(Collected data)
-*-
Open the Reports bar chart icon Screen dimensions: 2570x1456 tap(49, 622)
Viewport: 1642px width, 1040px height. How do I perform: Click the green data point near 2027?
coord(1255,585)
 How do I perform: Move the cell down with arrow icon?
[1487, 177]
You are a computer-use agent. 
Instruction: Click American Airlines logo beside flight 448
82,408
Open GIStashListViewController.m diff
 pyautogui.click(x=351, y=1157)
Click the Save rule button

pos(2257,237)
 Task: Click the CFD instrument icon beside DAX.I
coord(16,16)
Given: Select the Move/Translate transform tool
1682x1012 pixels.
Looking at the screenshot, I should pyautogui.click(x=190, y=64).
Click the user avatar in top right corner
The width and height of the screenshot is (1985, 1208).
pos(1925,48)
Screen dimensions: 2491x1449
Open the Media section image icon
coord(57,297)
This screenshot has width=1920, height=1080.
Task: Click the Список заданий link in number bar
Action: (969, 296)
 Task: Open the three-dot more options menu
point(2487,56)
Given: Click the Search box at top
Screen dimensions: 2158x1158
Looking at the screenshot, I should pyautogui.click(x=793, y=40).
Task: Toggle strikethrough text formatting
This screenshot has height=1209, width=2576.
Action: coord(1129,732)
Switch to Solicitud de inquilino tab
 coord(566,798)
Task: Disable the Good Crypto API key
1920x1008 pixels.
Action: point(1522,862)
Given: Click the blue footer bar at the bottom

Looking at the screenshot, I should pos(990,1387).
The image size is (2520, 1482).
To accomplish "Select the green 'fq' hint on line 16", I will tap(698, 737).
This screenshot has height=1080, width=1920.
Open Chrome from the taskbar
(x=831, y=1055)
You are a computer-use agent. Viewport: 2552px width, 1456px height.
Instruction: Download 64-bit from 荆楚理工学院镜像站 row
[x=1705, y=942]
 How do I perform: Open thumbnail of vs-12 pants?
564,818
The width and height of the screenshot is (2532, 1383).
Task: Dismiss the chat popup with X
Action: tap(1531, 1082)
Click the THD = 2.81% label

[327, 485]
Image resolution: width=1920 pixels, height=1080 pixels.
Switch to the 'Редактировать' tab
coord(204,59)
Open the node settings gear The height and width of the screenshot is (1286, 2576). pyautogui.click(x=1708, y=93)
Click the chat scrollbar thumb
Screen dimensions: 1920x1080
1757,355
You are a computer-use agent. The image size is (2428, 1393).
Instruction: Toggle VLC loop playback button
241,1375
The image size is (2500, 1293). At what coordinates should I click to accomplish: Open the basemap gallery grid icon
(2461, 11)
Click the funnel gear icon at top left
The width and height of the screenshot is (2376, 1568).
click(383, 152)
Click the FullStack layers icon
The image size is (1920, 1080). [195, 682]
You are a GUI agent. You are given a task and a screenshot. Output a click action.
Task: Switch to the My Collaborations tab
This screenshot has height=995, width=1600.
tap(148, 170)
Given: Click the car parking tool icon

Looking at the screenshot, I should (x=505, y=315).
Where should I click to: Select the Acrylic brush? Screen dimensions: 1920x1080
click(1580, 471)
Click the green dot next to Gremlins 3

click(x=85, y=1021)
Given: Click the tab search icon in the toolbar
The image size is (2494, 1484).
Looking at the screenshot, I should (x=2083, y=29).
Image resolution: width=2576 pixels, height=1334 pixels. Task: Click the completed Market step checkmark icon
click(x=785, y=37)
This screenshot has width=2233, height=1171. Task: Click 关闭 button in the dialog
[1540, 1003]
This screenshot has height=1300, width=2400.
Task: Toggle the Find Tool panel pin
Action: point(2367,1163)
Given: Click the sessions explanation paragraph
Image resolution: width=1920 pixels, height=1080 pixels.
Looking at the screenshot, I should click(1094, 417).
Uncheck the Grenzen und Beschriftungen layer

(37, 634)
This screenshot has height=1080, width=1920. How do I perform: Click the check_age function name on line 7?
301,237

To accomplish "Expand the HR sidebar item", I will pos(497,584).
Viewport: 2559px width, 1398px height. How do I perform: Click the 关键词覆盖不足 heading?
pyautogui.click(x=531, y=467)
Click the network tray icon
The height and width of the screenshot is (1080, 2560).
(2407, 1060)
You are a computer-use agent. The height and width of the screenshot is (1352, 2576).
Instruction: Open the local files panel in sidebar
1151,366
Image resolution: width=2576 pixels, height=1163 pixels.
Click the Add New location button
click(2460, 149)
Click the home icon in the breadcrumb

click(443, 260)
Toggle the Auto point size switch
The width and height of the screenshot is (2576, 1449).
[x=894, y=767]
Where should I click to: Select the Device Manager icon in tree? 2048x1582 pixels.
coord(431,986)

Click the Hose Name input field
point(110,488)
-*-
WHAT THE EXERCISE ASKS
Each line from the top of the data, up to and including the line that contains "Given: Select the", should be set down exactly.

ANSWER TO THIS PROBLEM
Open the Reports bar chart icon Screen dimensions: 2570x1456 tap(49, 622)
Viewport: 1642px width, 1040px height. How do I perform: Click the green data point near 2027?
coord(1255,585)
 How do I perform: Move the cell down with arrow icon?
[1487, 177]
You are a computer-use agent. 
Instruction: Click American Airlines logo beside flight 448
82,408
Open GIStashListViewController.m diff
 pyautogui.click(x=351, y=1157)
Click the Save rule button

pos(2257,237)
 Task: Click the CFD instrument icon beside DAX.I
coord(16,16)
Given: Select the Move/Translate transform tool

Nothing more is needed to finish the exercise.